2. The shares of restricted stock vest in three equal installments: Installment 1 -- On the later of (i) December 23, 2017 and (ii) the day following the first period of thirty (30) consecutive trading days during which the average of the closing prices for the Common Stock is $12.50 or higher. Installment 2 -- On the later of (i) December 23, 2018 and (ii) the day following the first period of thirty (30) consecutive trading days during which the average of the closing prices for the Common Stock is $15.00 or higher. Installment 3 -- On the later of (i) December 23, 2019 and (ii) the day following the first period of thirty (30) consecutive trading days during which the average of the closing prices for the Common Stock is $17.50 or higher.

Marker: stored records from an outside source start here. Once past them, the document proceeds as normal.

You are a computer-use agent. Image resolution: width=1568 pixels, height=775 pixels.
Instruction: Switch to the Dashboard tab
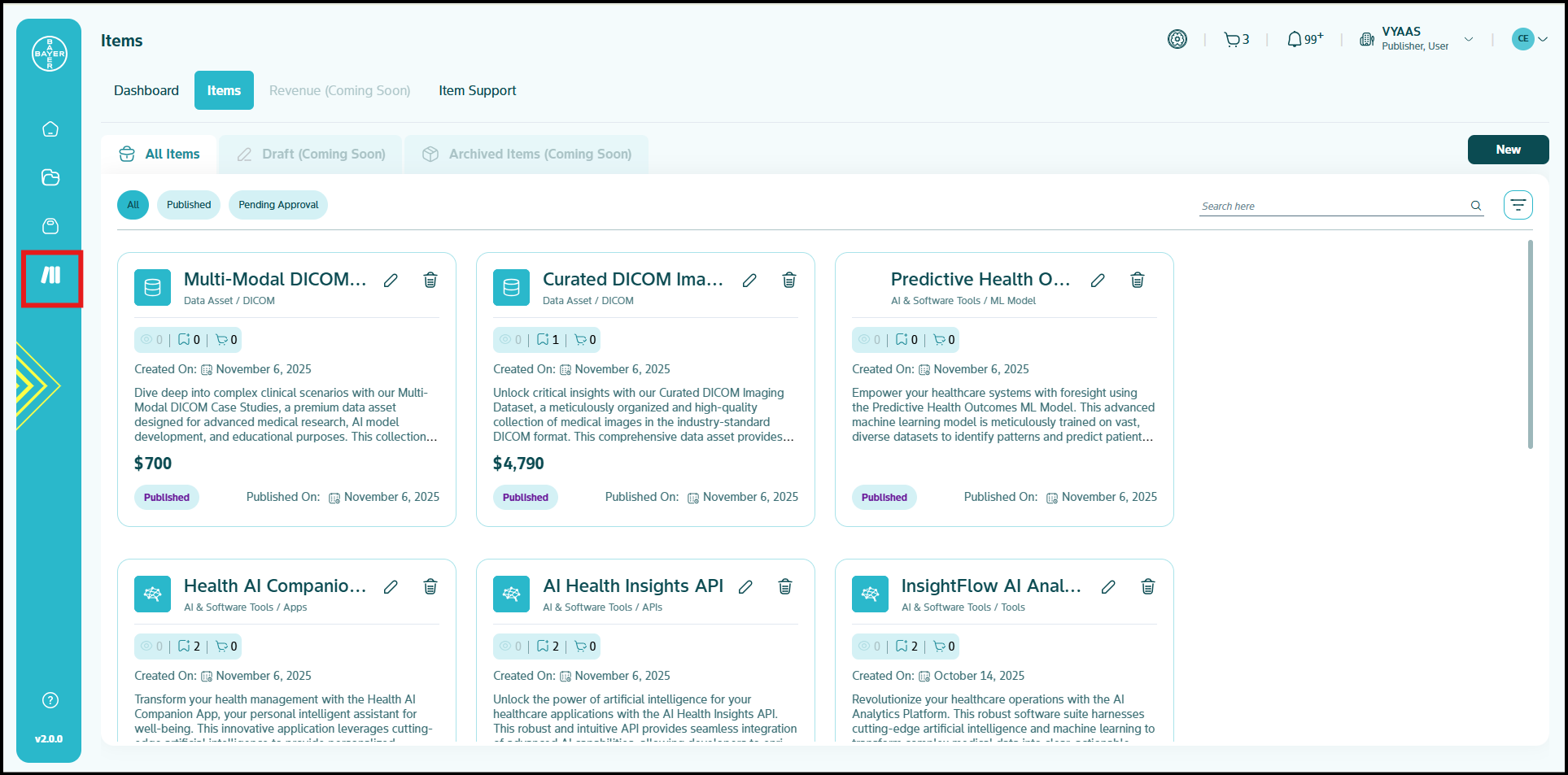146,90
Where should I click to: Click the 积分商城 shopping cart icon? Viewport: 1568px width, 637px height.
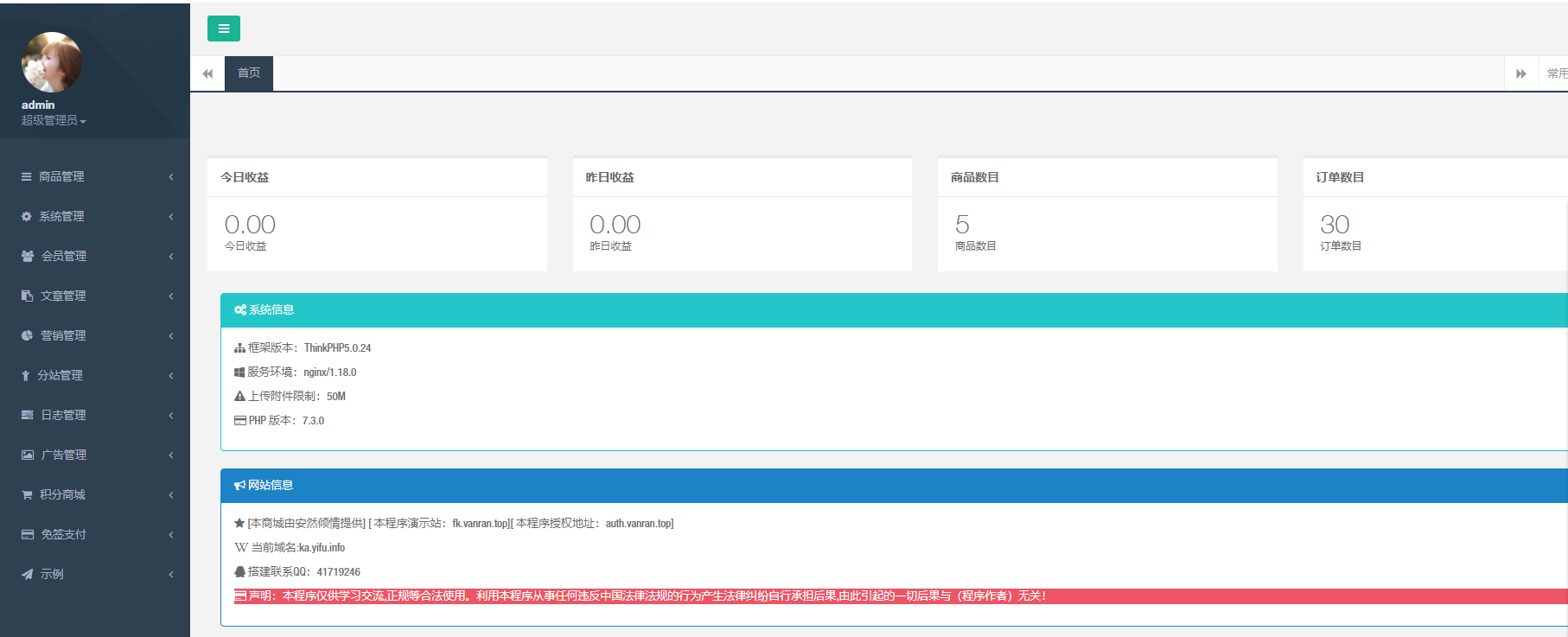(x=28, y=494)
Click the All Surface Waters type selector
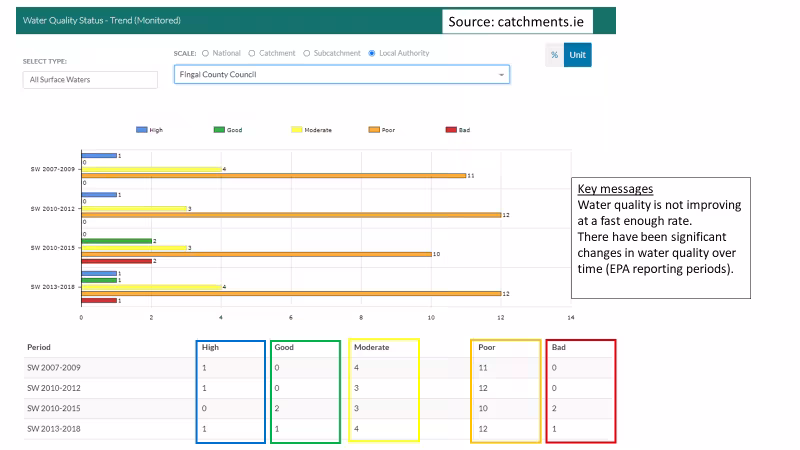 [90, 80]
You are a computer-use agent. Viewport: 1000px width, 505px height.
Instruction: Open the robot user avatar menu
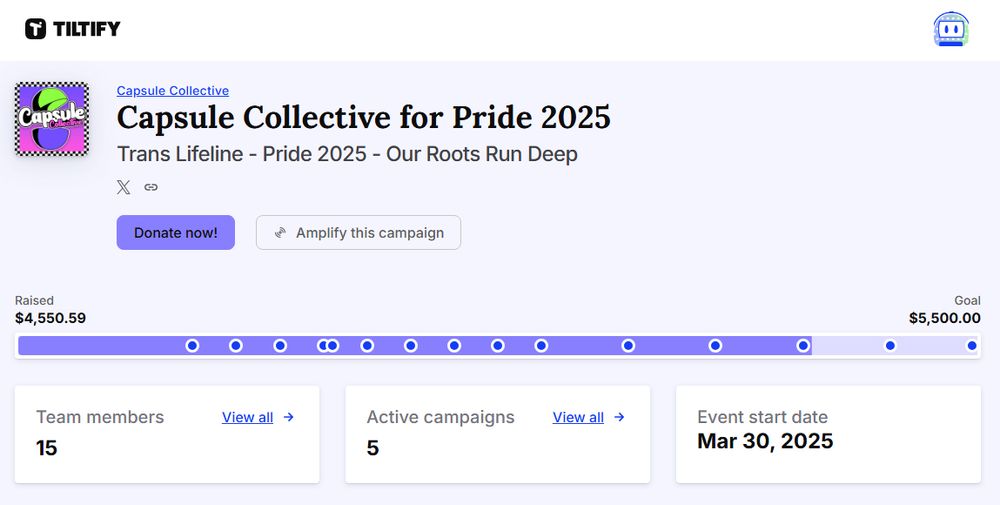(951, 29)
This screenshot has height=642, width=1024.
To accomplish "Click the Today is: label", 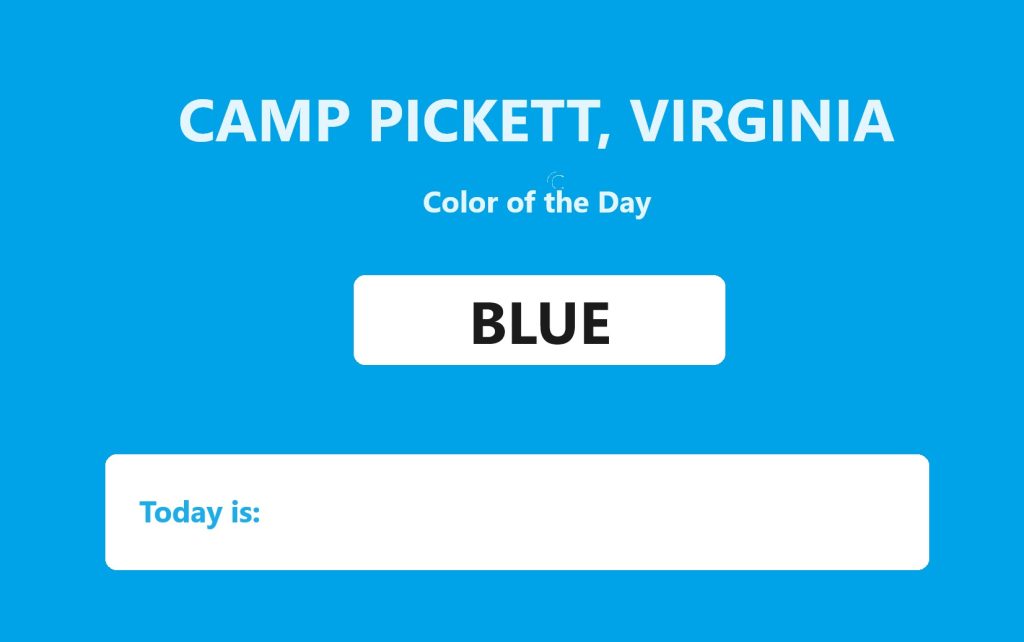I will (x=200, y=512).

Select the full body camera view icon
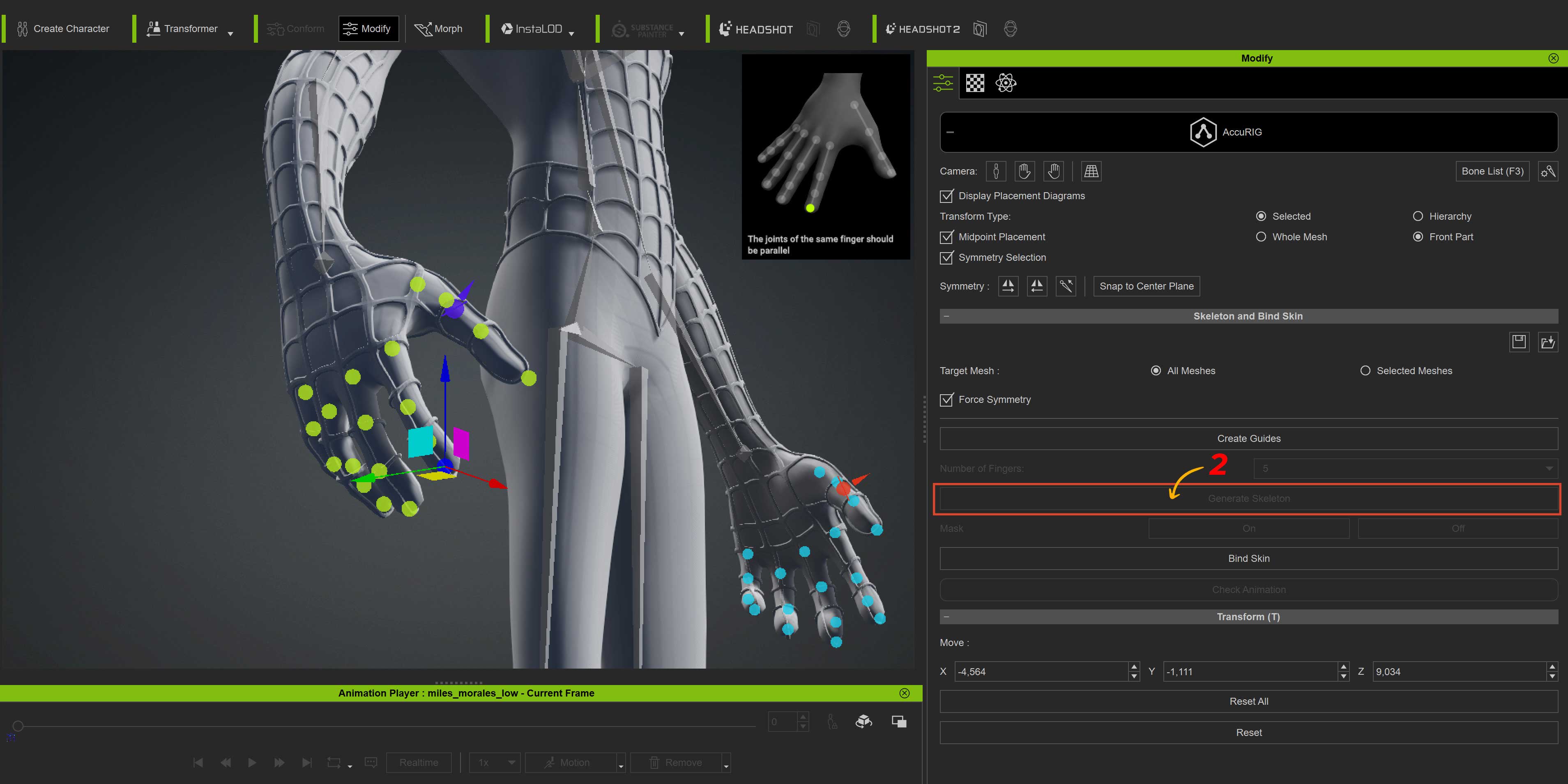coord(996,171)
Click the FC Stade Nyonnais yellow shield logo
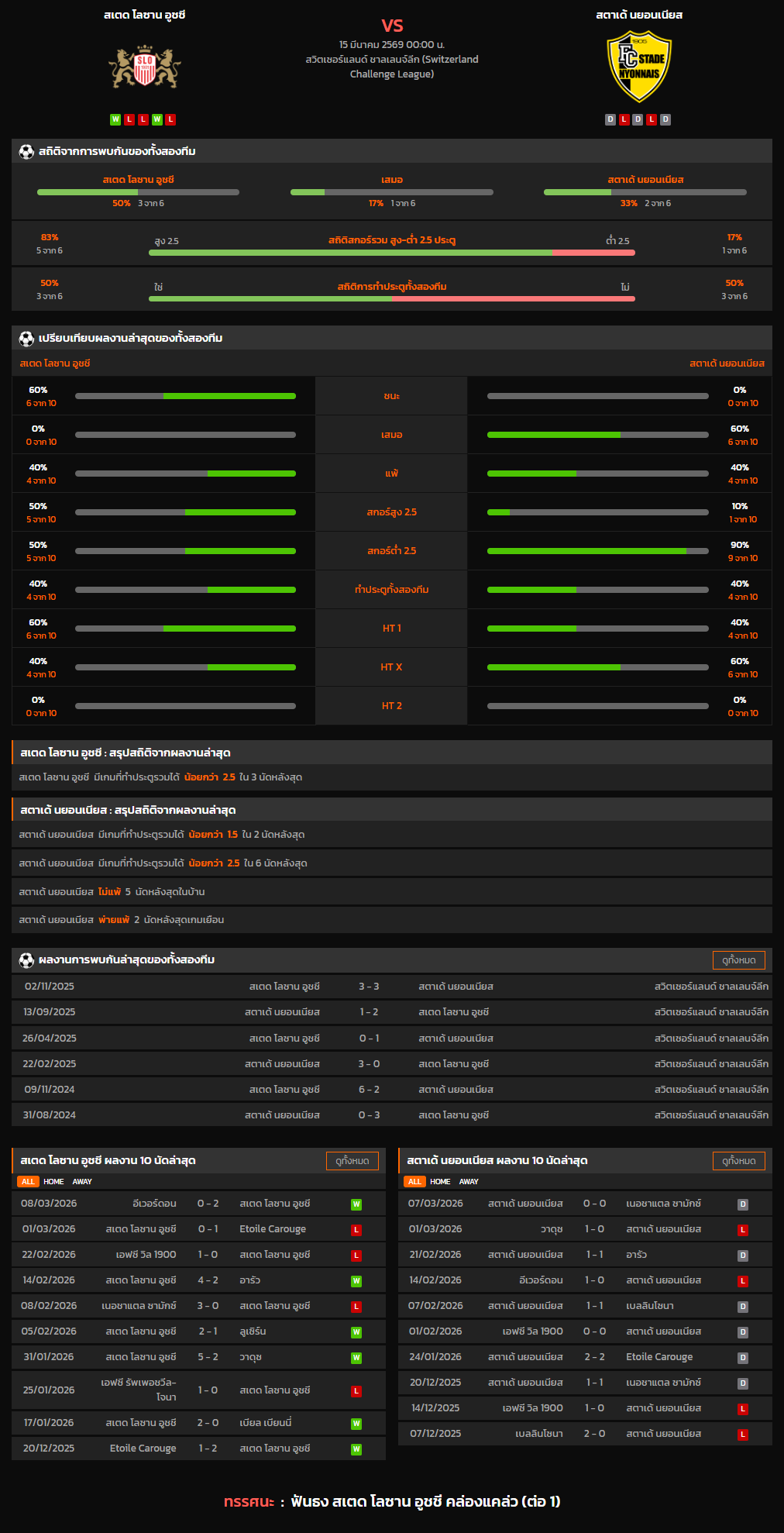This screenshot has height=1533, width=784. coord(639,67)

3. Each restricted stock unit represents a contingent right to receive one share of INSE common stock (the "Common Stock"), subject to forfeiture as set forth in the Inspired Entertainment, Inc. Second Long-Term Incentive Plan (the "Second Plan"). The Second Plan has been approved by the Issuer's Board of Directors and is pending stockholder approval. All grants thereunder are contingent upon stockholder approval of the Second Plan.
4. Each restricted stock unit shall be settled by the issuance of a share of Common Stock in certificated or uncertificated form on the earliest of (i) December 23, 2019, (ii) the holder's death, (iii) the holder's disability (within the meaning of Section 409A of the Internal Revenue Code of 1986, as amended) or (iv) the closing of a Change in Control (as set forth in the Inspired Entertainment, Inc. Second Long-Term Incentive Plan).
/s/ Daniel B. Silvers 01/05/2017
** Signature of Reporting Person Date
Reminder: Report on a separate line for each class of securities beneficially owned directly or indirectly.
* If the form is filed by more than one reporting person, see Instruction 4 (b)(v).
** Intentional misstatements or omissions of facts constitute Federal Criminal Violations See 18 U.S.C. 1001 and 15 U.S.C. 78ff(a).
Note: File three copies of this Form, one of which must be manually signed. If space is insufficient, see Instruction 6 for procedure.
Persons who respond to the collection of information contained in this form are not required to respond unless the form displays a currently valid OMB Number.